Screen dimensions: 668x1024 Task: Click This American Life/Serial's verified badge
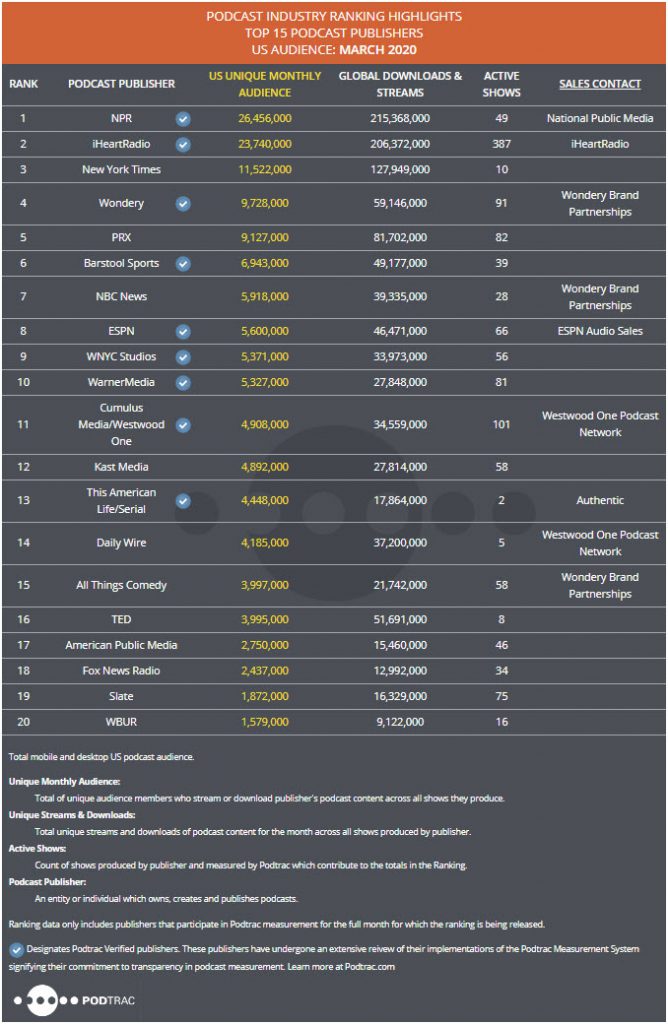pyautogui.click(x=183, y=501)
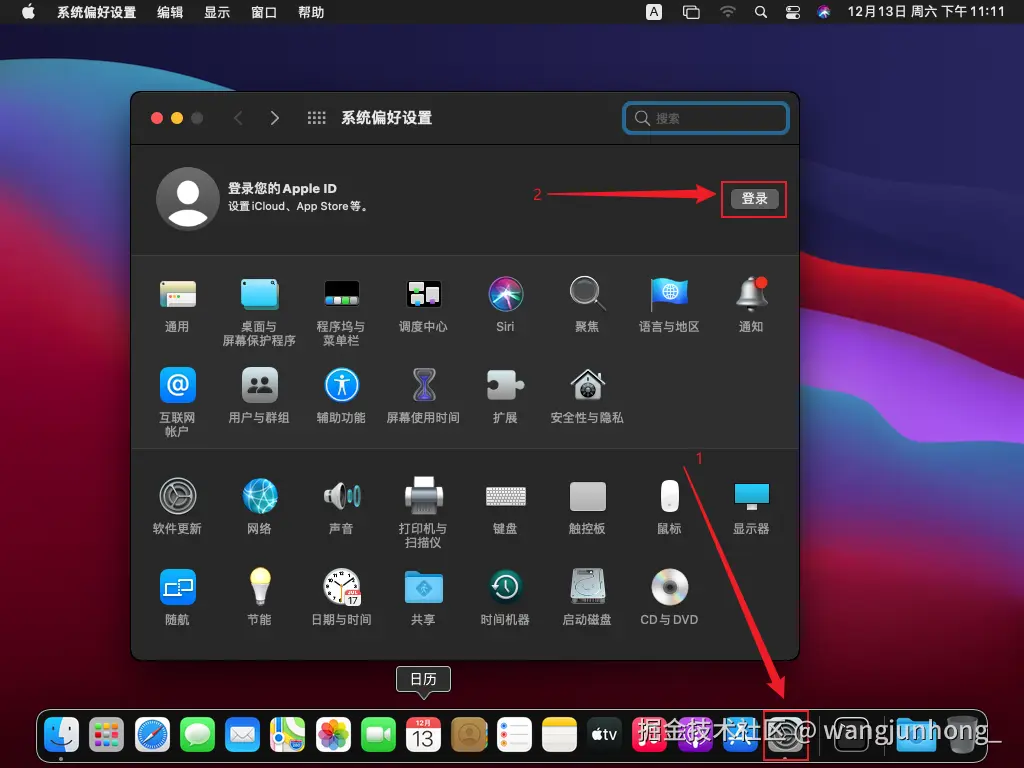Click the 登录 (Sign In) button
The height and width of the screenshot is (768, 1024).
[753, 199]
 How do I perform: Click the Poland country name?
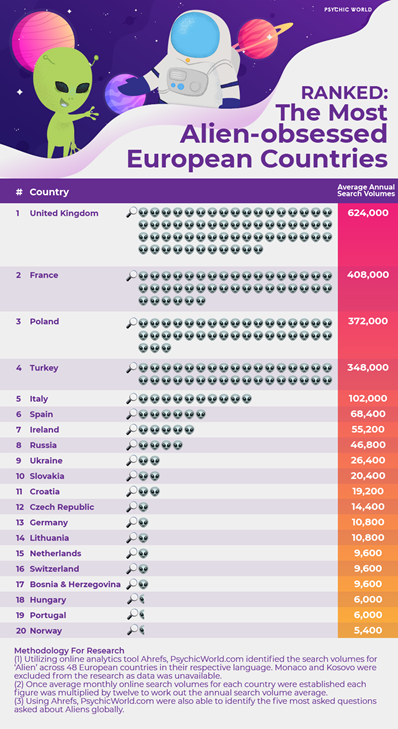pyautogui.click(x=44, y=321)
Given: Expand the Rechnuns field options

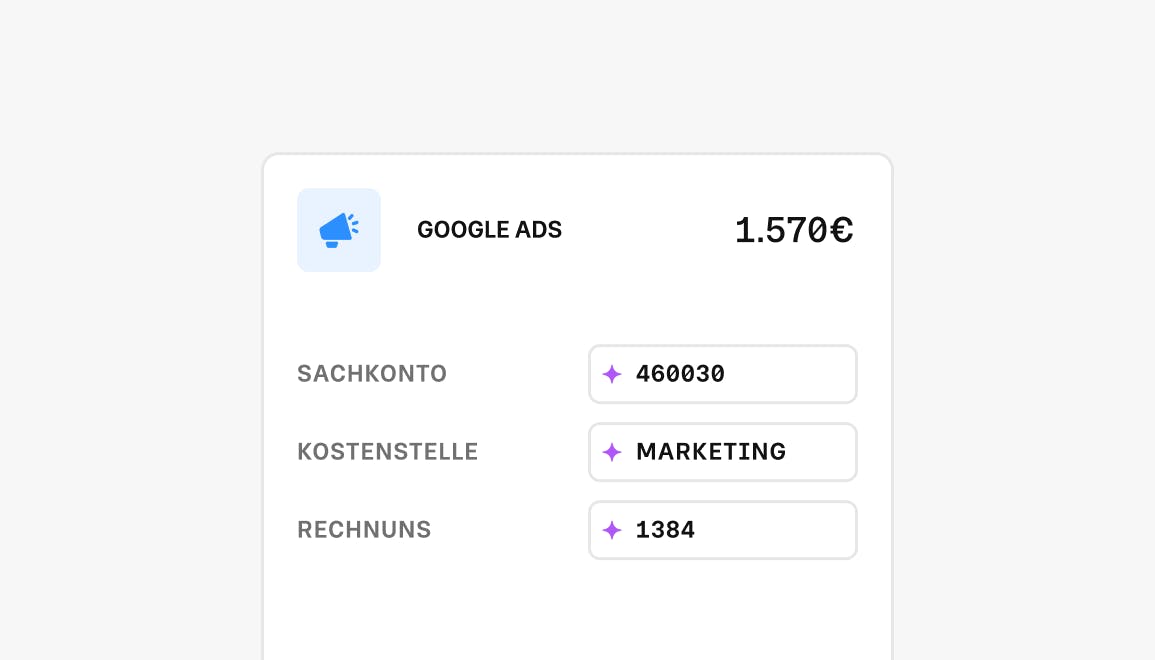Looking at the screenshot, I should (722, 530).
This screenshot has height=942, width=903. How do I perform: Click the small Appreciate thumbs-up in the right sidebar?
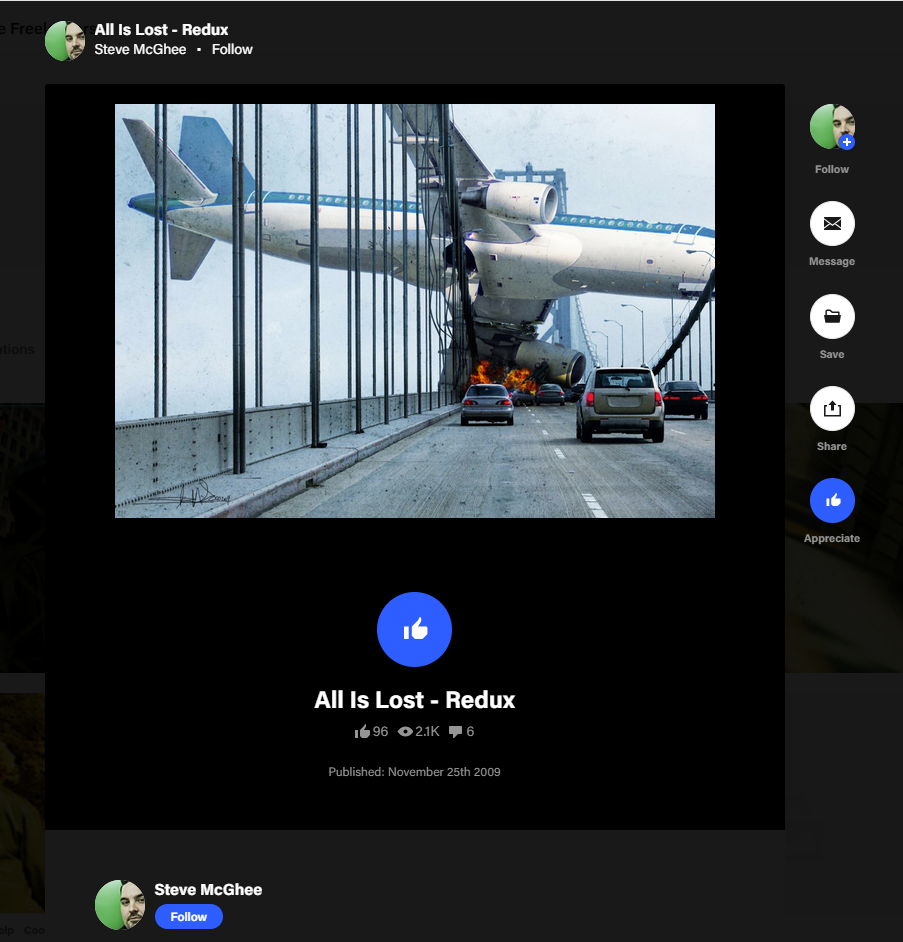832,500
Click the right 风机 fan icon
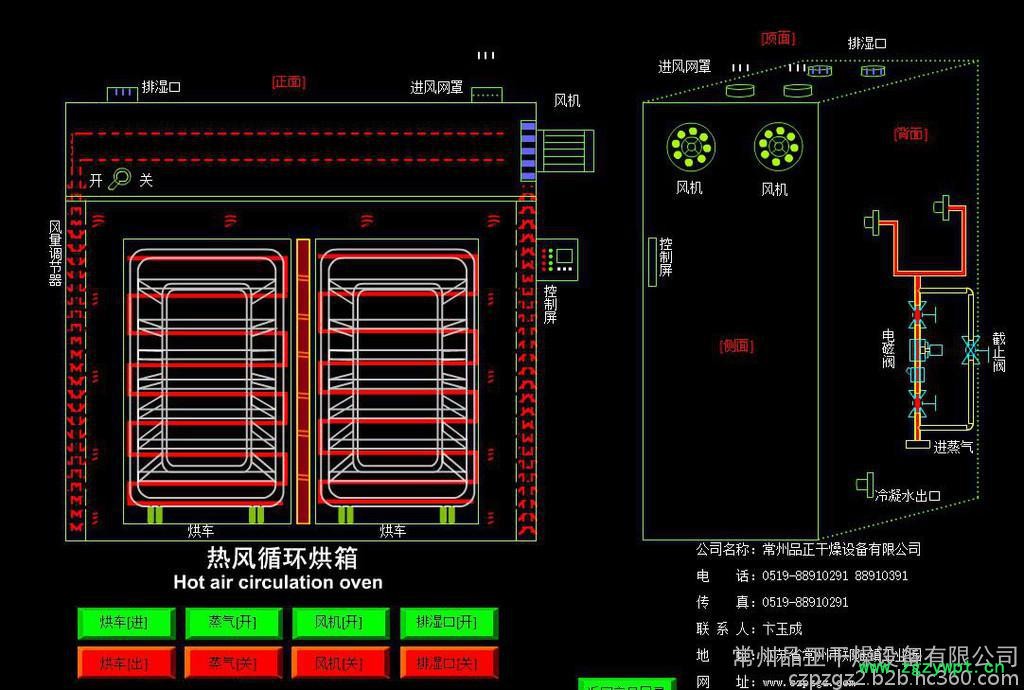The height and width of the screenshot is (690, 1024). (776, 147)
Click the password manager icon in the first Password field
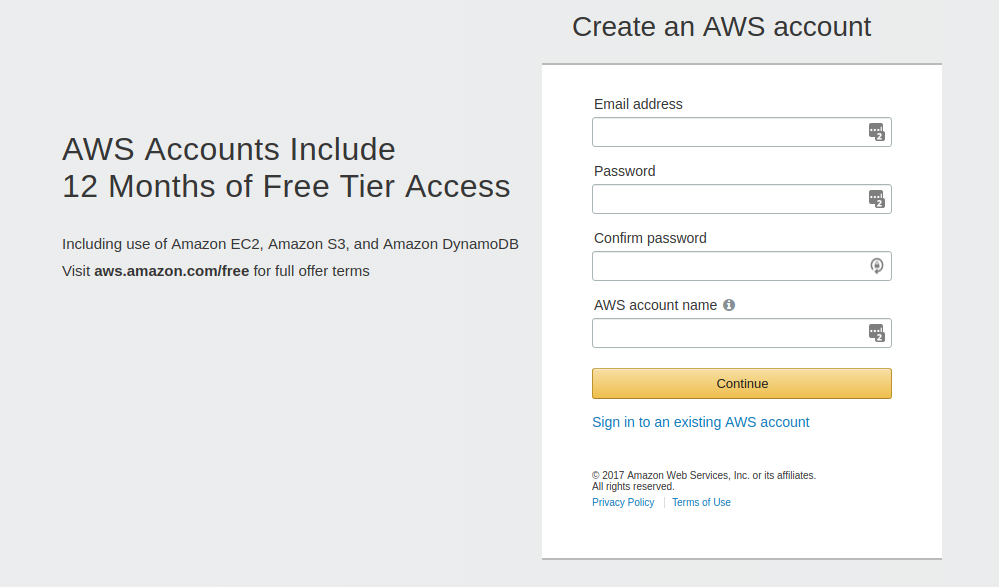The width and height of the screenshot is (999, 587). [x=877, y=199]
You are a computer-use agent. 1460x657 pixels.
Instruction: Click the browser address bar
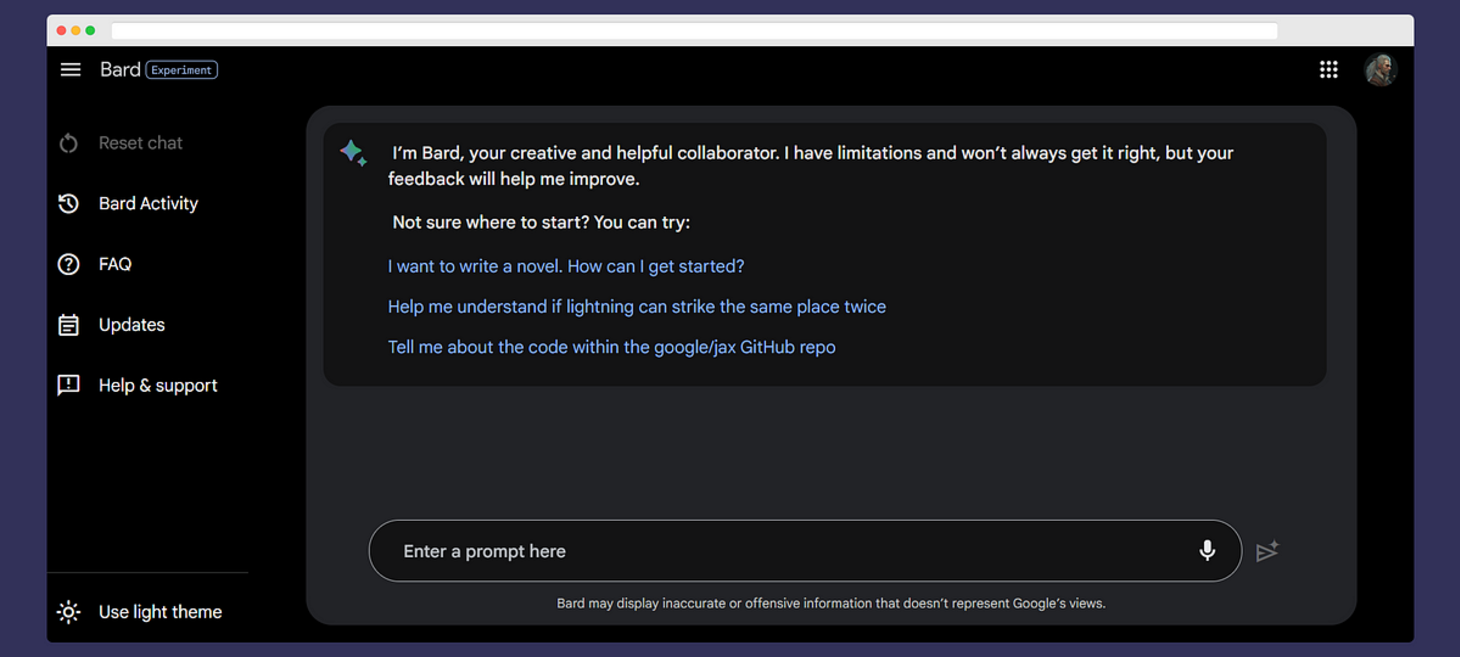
---*---
▸ **WHAT THE EXERCISE ASKS**
Copy nothing but the lines from the line holding "Click the password" through the last line of the entries, exactly, while leaving out the pictures.

▸ **ANSWER FOR THIS EXERCISE**
Click the password manager icon in the first Password field
The width and height of the screenshot is (999, 587). [x=877, y=199]
You are a computer-use agent. 1460x657 pixels.
Instruction: Click the browser address bar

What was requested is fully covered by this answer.